Edit the data below so that each occurrence of "Describe the element" becomes "Identify the element", with nothing else changed.

---------- RECORDS FOR THE TASK ----------

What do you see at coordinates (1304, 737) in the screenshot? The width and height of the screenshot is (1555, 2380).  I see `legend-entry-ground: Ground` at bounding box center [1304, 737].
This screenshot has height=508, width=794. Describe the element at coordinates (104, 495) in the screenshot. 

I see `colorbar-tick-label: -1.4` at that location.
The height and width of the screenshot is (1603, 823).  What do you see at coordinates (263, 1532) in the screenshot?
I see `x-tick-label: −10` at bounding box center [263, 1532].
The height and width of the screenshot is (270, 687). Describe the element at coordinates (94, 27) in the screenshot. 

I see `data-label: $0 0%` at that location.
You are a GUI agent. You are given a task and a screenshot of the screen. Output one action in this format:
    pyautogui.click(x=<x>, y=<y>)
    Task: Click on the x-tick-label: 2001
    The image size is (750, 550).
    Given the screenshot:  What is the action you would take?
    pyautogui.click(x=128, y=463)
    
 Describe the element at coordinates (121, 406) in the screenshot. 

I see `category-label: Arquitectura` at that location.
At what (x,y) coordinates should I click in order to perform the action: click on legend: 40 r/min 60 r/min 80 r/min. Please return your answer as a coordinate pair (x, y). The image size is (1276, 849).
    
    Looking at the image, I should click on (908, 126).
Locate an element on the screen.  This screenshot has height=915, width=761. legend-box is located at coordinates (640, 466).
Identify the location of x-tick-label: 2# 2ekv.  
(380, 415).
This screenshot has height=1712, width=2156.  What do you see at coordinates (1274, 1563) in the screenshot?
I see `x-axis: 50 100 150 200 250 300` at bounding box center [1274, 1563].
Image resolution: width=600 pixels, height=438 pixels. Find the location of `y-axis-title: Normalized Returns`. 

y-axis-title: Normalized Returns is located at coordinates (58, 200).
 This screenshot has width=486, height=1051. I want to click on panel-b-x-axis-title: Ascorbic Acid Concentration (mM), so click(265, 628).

----------

> **RESULT FOR THIS TASK**
What do you see at coordinates (1304, 737) in the screenshot? The width and height of the screenshot is (1555, 2380).  I see `legend-entry-ground: Ground` at bounding box center [1304, 737].
This screenshot has height=508, width=794. Identify the element at coordinates (104, 495) in the screenshot. 

I see `colorbar-tick-label: -1.4` at that location.
The height and width of the screenshot is (1603, 823).  What do you see at coordinates (263, 1532) in the screenshot?
I see `x-tick-label: −10` at bounding box center [263, 1532].
The height and width of the screenshot is (270, 687). Identify the element at coordinates (94, 27) in the screenshot. 

I see `data-label: $0 0%` at that location.
You are a GUI agent. You are given a task and a screenshot of the screen. Output one action in this format:
    pyautogui.click(x=<x>, y=<y>)
    Task: Click on the x-tick-label: 2001
    The image size is (750, 550).
    Given the screenshot:  What is the action you would take?
    pyautogui.click(x=128, y=463)
    
 Identify the element at coordinates (121, 406) in the screenshot. 

I see `category-label: Arquitectura` at that location.
At what (x,y) coordinates should I click in order to perform the action: click on legend: 40 r/min 60 r/min 80 r/min. Please return your answer as a coordinate pair (x, y). The image size is (1276, 849).
    
    Looking at the image, I should click on (908, 126).
Locate an element on the screen.  This screenshot has height=915, width=761. legend-box is located at coordinates (640, 466).
Identify the location of x-tick-label: 2# 2ekv.  
(380, 415).
This screenshot has height=1712, width=2156.  What do you see at coordinates (1274, 1563) in the screenshot?
I see `x-axis: 50 100 150 200 250 300` at bounding box center [1274, 1563].
Image resolution: width=600 pixels, height=438 pixels. Find the location of `y-axis-title: Normalized Returns`. 

y-axis-title: Normalized Returns is located at coordinates (58, 200).
 This screenshot has width=486, height=1051. I want to click on panel-b-x-axis-title: Ascorbic Acid Concentration (mM), so click(265, 628).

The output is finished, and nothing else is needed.